=== READING PASSAGE ===
○ ○ ○ ○

Suppose we wish to take a loan of $A$ dollars at yearly
interest rate $R$ (equivalently, monthly interest rate
$M = R / 12$) to be paid monthly over $Y$ years (in 
$N$ monthly payments, where $N = Y \cdot 12$).
The object of this problem is to determine the (constant) 
total monthly payment $T$, and its (varying) apportionment
between principal $P_k$ and interest $I_k$ (for the $k$-th
monthly payment).

\bigskip
{\bf \noindent Problem:}

Express $T$, $P_k$, and $I_k$ as functions of
$M$, $N$, and the loan amount $A$.

\bigskip
{\bf \noindent Solution:}

Define the balance after the $k^{th}$ payment as $B_k$.

○ ○ ○ ○

=== PROVIDED RECORDS ===
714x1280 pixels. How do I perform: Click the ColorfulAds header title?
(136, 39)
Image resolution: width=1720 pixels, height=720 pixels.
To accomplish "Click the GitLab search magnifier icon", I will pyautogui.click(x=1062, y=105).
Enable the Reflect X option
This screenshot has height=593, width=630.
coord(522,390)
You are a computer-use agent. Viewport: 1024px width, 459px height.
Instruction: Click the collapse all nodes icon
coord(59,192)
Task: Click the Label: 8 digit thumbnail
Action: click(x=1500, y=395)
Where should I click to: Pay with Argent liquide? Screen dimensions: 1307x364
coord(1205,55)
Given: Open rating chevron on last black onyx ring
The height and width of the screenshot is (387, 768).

○ ○ ○ ○

=== WHAT THIS EXERCISE ASKS ===
1: Repeat the part of the loan problem between "Suppose we wish" and "Y \cdot 12$).", inclusive.
2: In the loan problem, condense the paragraph beginning "Suppose we wish to take a loan" into two shorter sentences that keep its main facts.

=== RESULTS FOR THE EXERCISE ===
1:
Suppose we wish to take a loan of $A$ dollars at yearly
interest rate $R$ (equivalently, monthly interest rate
$M = R / 12$) to be paid monthly over $Y$ years (in 
$N$ monthly payments, where $N = Y \cdot 12$).

2: A loan of A dollars at yearly interest rate R (monthly rate M = R/12) is repaid monthly over Y years, in N = 12Y payments. The aim is to find the constant total monthly payment T and how the k-th payment is divided between principal P_k and interest I_k, a split that varies from payment to payment.